**Your objective:** The lines from the beginning of the records below through the one holding "773x385 pixels." are to be copied exactly; leave the pictures out.

Information below:

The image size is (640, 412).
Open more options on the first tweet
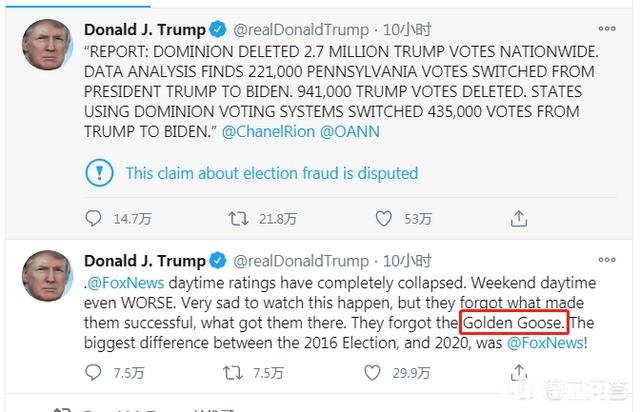point(606,30)
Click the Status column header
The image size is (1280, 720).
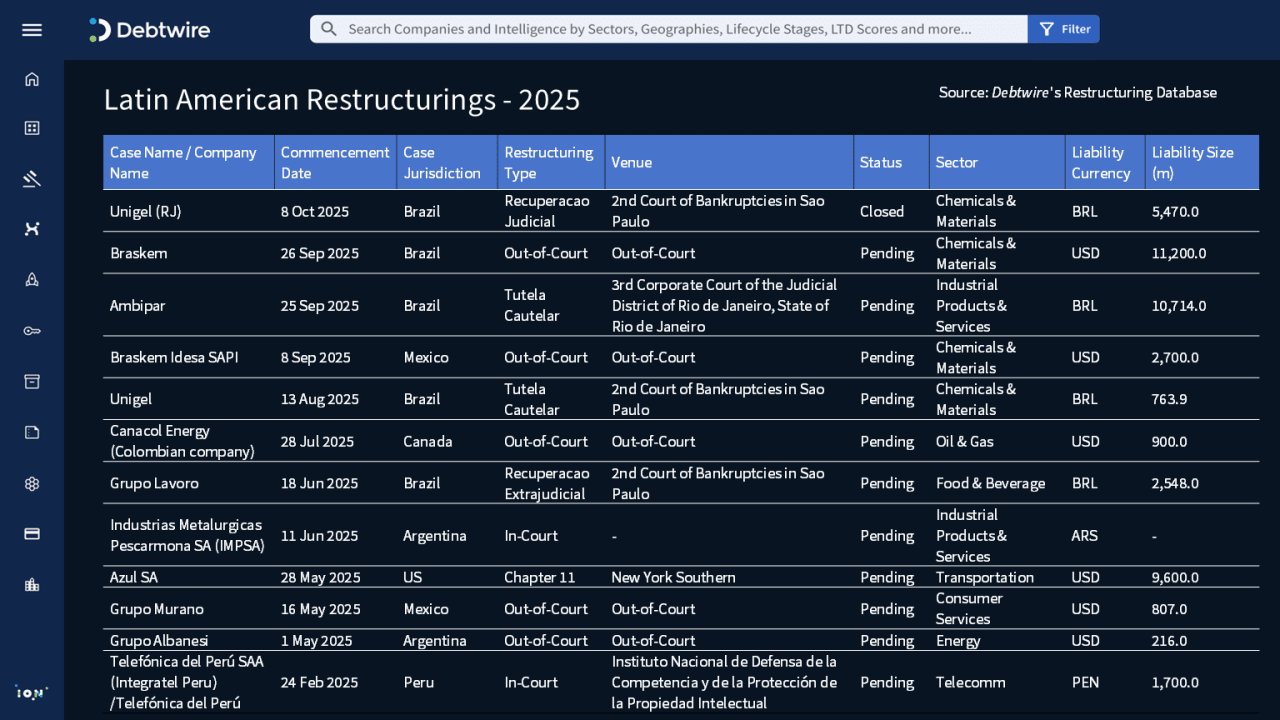[x=881, y=162]
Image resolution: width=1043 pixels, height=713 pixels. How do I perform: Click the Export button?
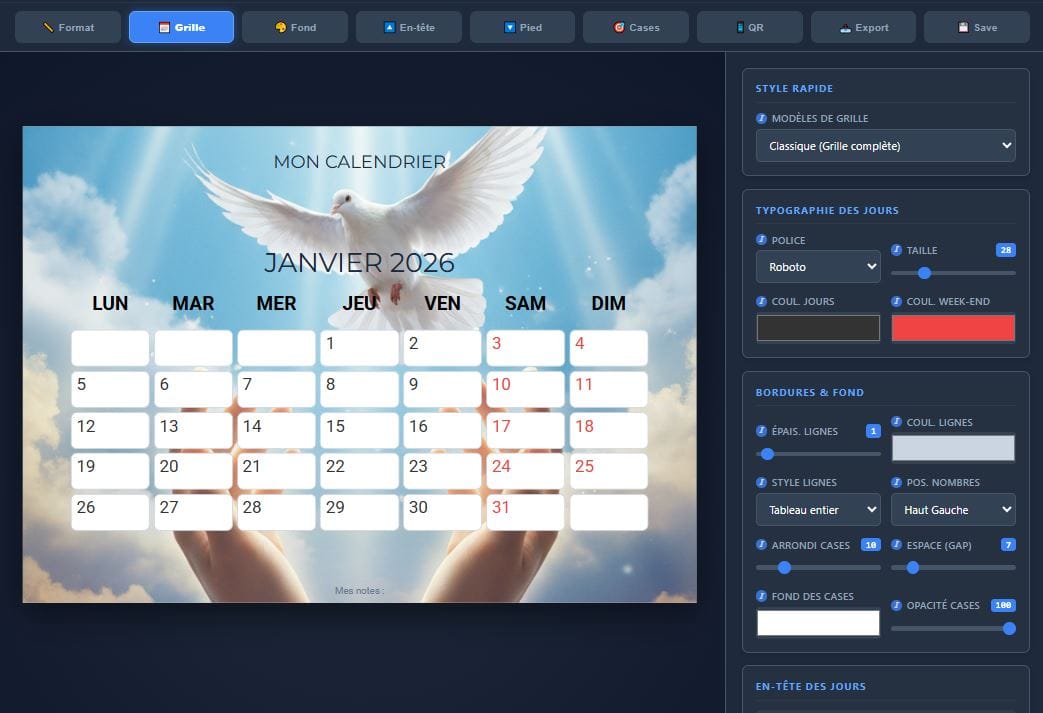tap(863, 27)
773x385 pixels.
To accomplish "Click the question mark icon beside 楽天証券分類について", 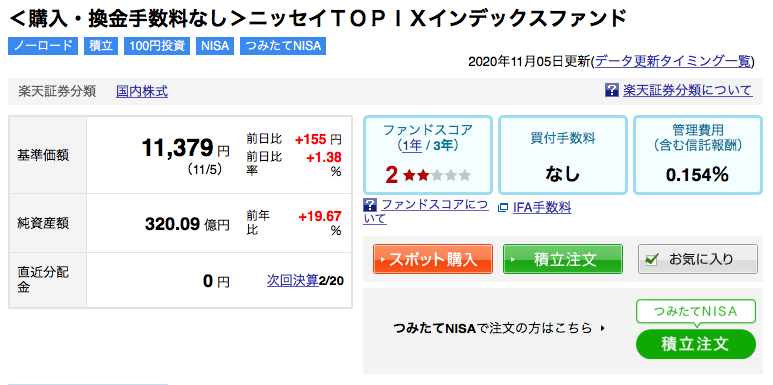I will click(611, 90).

End of Information.

**Solution:**
The image size is (640, 412).
Open more options on the first tweet
point(606,30)
Click the Status column header
The image size is (1280, 720).
[x=881, y=162]
Image resolution: width=1043 pixels, height=713 pixels. How do I perform: Click the Export button?
tap(863, 27)
773x385 pixels.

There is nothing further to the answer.